The reference directory will hold lists of position-variant files used as references. Each of these files will contain position-variant entries for all variable positions (non-varying positions are always assumed to be the same as the reference and ignored). The symbol in the position-variant entries will match that of the reference sequence represented by the file.
- There are three data sets from HapMap that look potentially useful: allele frequencies, geneotype frequencies, and genotypes. The allele and genotype frequency data are very close to what is needed, unfortunately they are not sufficient for computing runlength frequencies. It seems necessary to parse out the individual list of variants for each person reported in each file of the genotype data. This will put the data in the standard 'position-variant' format, so that runlength frequencies can be computed across all of the individuals.
- Have a simple interface to a framework of programs that will be needed and directories for the various data files. This will be bundled and made available for download.

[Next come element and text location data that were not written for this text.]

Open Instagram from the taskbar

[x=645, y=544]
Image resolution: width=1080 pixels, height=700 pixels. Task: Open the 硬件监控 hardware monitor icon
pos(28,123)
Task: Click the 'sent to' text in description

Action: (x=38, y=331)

- Each chromosome of the HapMap data is treated as an individual data set with its own set of DNA positions. To create runlength frequencies it is necessary to either stitch the chromosomes together and establish one comprehensive set of runlengths, or alternatively treat each chromosome as its own separate data set and create separate runlength encodings for each chromosome. Pierre did thought either way acceptable. Treating each chromosome individually seems to be a bit easier, though it makes the assumption that data is submitted for compression in the context of a particular chromosome (perhaps not really a limitation since that seems to be the current convention).

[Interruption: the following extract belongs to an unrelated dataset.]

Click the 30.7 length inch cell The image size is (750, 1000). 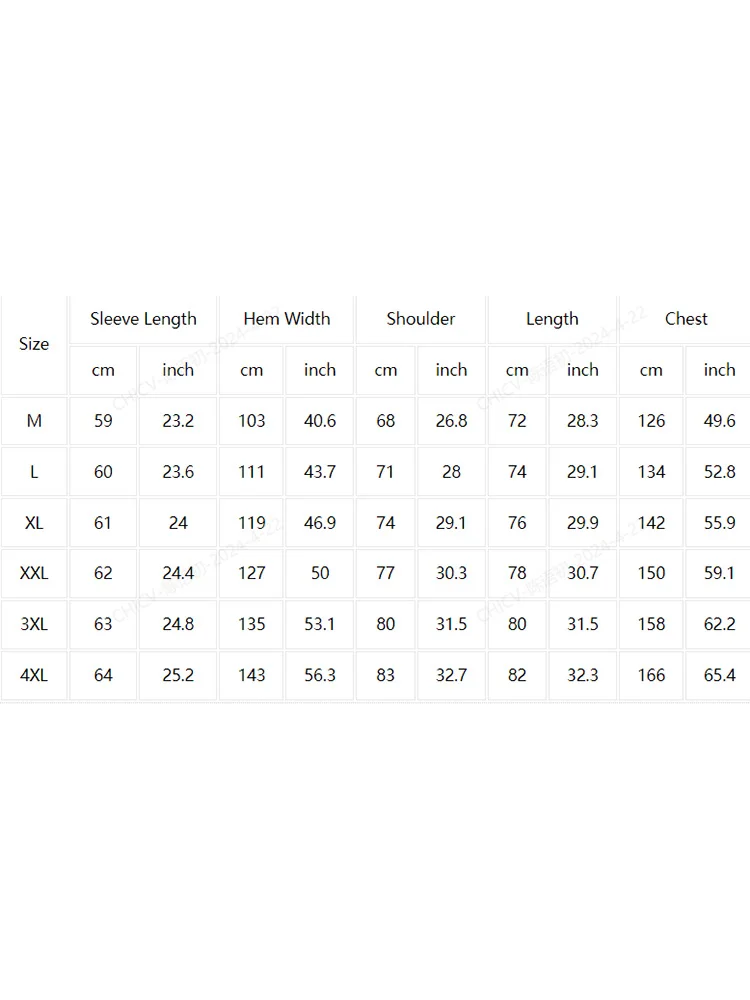583,573
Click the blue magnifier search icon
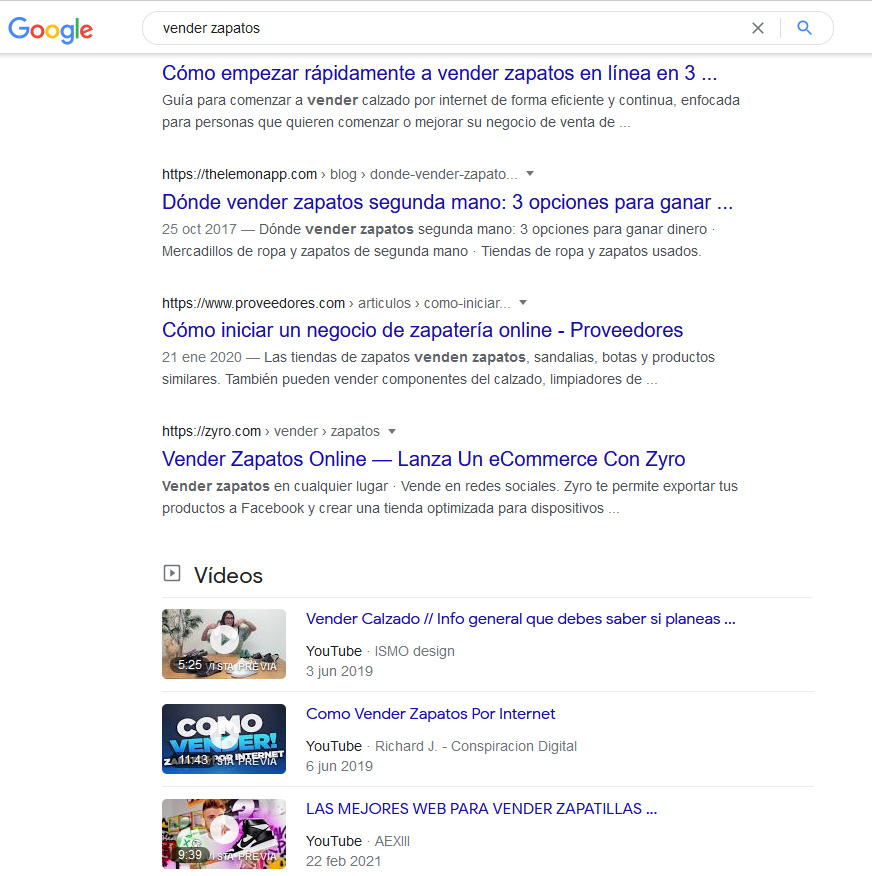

- Emailed Pierre and Doug plan to re-implement the software in a standalone perl program and to do the analysis for the Hapmap data set. Suggested to Pierre that we ask for an extension, but he'd like to see if we can finish in a couple of weeks and if needed ask for an extension.
- Paper rejected by Bioinformatics without major revisions. Spoke with Pierre:
- Software needs to be generally available. Perhaps it would work on a standard format file, such as a list of position and change.
- Look at compressing the hapmap data which follows the format above.
- Look again at the paper "Human Genome as an Email Attachment"
- Uploaded new sequence_stats file to the supplementary data. Removed the variant_stats file. Statistics on the variants is contained within the pages of the spreadsheets. Added link for downloading OpenOffice.
- Posted supplementary data here
. OpenOffice data files moved to this topic.
- Finished Golomb implementation in OpenOffice for both rCRS and consensus data sets. Sent summary to Pierre. Need to prepare supplementary data that would allow one to reproduce the results: list of Genbank #s, fasta files, notes about how the algorithms were implemented (runlength counts start at 1, M-values). Also implement Elias-Gamma encoding.